The report recommended the following approaches in order to promote a competitive business environment for public DC Fast charging stations and to incentivize future infrastructure investment:
- Low fixed charges, which primarily reflect routine costs for items such as maintenance and billing.
- The opportunity to earn credit for providing grid services, perhaps along the lines of a solar net-metering design.
- Rates that vary by location—for example, offering low rates for DC Fast chargers installed in overbuilt and underutilized areas of the grid. This strategy can increase the efficiency of existing infrastructure and help build new EV charging infrastructure at a low cost.
- Limited or no demand charges. If demand charges are necessary, it’s essential that they do not capture upstream costs of distribution circuits, transmission or generation.
- Time-varying volumetric rates, such as those proposed for San Diego Gas & Electric’s Public Charging Grid Integration Rate (GIR). These volumetric charges would recover all, or nearly all, of the cost of providing energy and system capacity.
The report finds that integrating these policy levers could reduce costs dramatically for DC Fast charging operators, allowing them to sell power to end-users for $0.09/mile or less and enabling faster reinvestment into growing a future EV fast-charging infrastructure.
“As more and more Californians embrace the many benefits of EVs—reduced carbon and air emissions, lower per-mile usage costs compared with gasoline-powered vehicles and increasing operating ranges— now is the time for California to ensure that the support infrastructure for EVs keeps pace,” said Jeruld Weiland, a Managing Director at RMI. “We hope this research helps inform California’s electricity-sector stakeholders on constructive approaches to best position the state to meet its ambitious carbon-reduction goals.”

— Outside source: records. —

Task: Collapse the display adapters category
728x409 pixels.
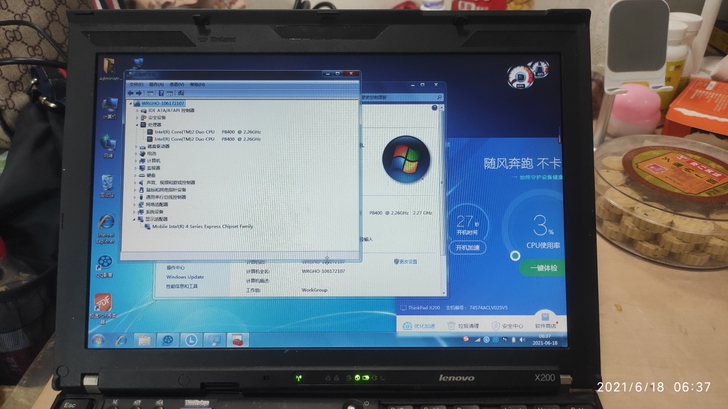Action: coord(135,219)
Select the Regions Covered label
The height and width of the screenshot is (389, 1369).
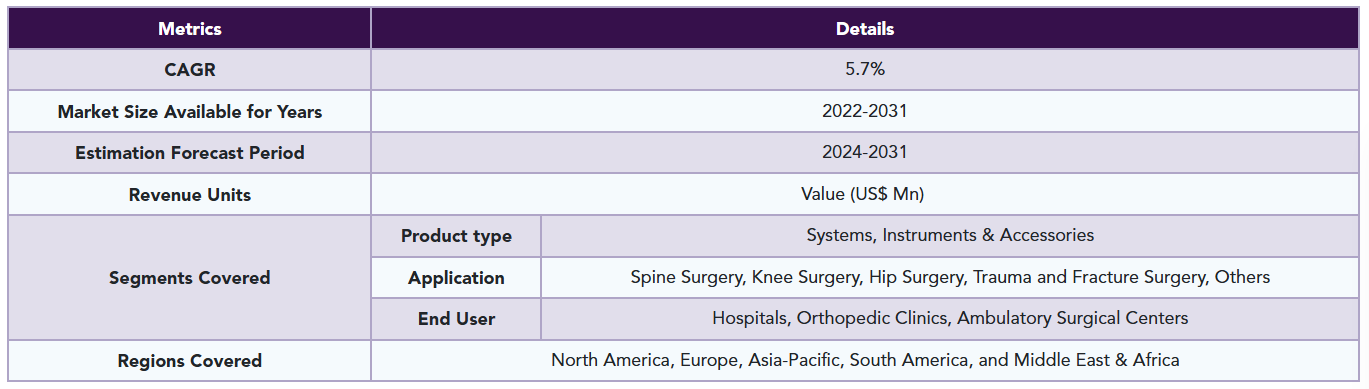click(190, 361)
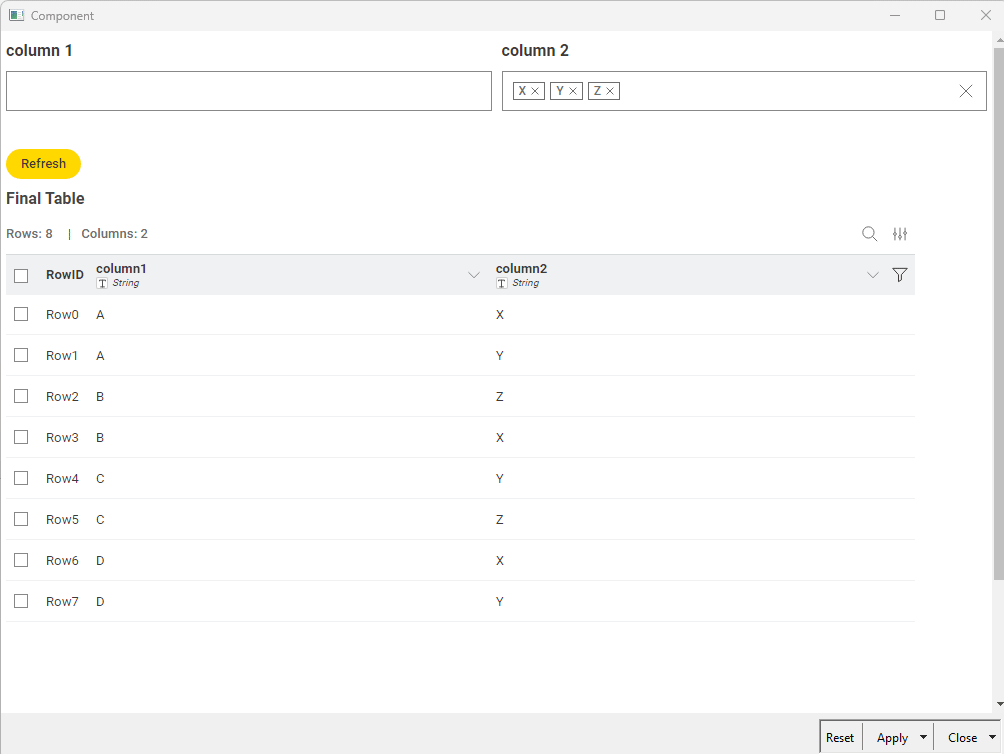Click the vertical scrollbar down arrow
The image size is (1004, 754).
pyautogui.click(x=998, y=704)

California Governor Jerry Brown’s administration has set a long-term goal of supporting 1.5 million so-called zero-emission vehicles like EVs on California’s roadways by 2025, and EVgo finds that studies such as RMI’s will help inform future legislation to achieve and surpass this goal.
Download the report here.
About Rocky Mountain Institute
Rocky Mountain Institute (RMI)—an independent nonprofit founded in 1982—transforms global energy use to create a clean, prosperous, and secure low-carbon future. It engages businesses, communities, institutions, and entrepreneurs to accelerate the adoption of market-based solutions that cost-effectively shift from fossil fuels to efficiency and renewables. RMI has offices in Basalt and Boulder, Colorado; New York City; Washington, D.C.; and Beijing.